Really? Terrifying? I've been to conference. I've seen the crowds when they get out. I've never seen anything metronomic about them. Kids run and skip. People jostle each other as they try to get to their cars just a little bit faster than the family next to them. The only difference between this crowd and the crowd leaving say, a symphony performance or an Amway convention (
hee hee) is that the General Conference crowd is nicer. But slow-release medication? Either this guy went to the one conference where only robots attended, or he was looking for a certain behavior before he set out. Later in the same chapter, he discusses the streets of Salt Lake City:
Spend a few days in Salt Lake City, however, and the prospect of Mormon power is a shuddering thought. And not just because of the dismal liquor laws. In the Downtown District surrounding the temple, the streets are vast, vacant, and alienating; the intersections are barren expanses; pedestrians look lost and cowed. It's Brigham Young's fault for stipulating that the streets should be wide enough to turn a horse and carriage. He surely envisioned his Mormon Mecca as a hive of bustling saints, busy consecrating their profits to his beloved church. Instead he created a scene from 28 Days Later, peopled only by missionary drones stalking the streets searching for new souls. Even cars look adrift, stranded at red lights for eternities, watching tiny pedestrians traverse immense crossings.

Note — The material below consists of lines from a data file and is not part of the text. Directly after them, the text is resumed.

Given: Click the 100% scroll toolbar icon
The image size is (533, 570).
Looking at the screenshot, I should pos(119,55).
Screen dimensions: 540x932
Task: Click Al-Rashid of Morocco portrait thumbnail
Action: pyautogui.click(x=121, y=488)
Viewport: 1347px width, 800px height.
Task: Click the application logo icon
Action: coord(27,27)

All right, he does have some funny comments to make, I agree. Mormon women confident that their
souffles will rise in this life
and in the next? Funny. Dismal liquor laws? I don't even drink and I agree the liquor laws in this state are very quirky, and not in an endearing way. But alienating streets? Pedestrians lost and cowed? There are many avenues just as wide in New York City. I doubt he would use the same descriptions for the streets in the Big Apple. Maybe we just keep things too clean here. Or need more winos begging on the corners. Then maybe he'd feel more comfortable. My point, though, is this: If the man can't even describe Mormon crowds or the streets of Salt Lake City without resorting to negative and foreboding imagery, how can I believe that his take on any of his experiences is without a serious slant? I can't. My hopes of a non-biased perspective are misplaced. I'm so disturbed by the smarmy, condescending tone, I'm wondering if it's even worth my time to finish the book. What
should you do when you begin to question the value of a book partway through?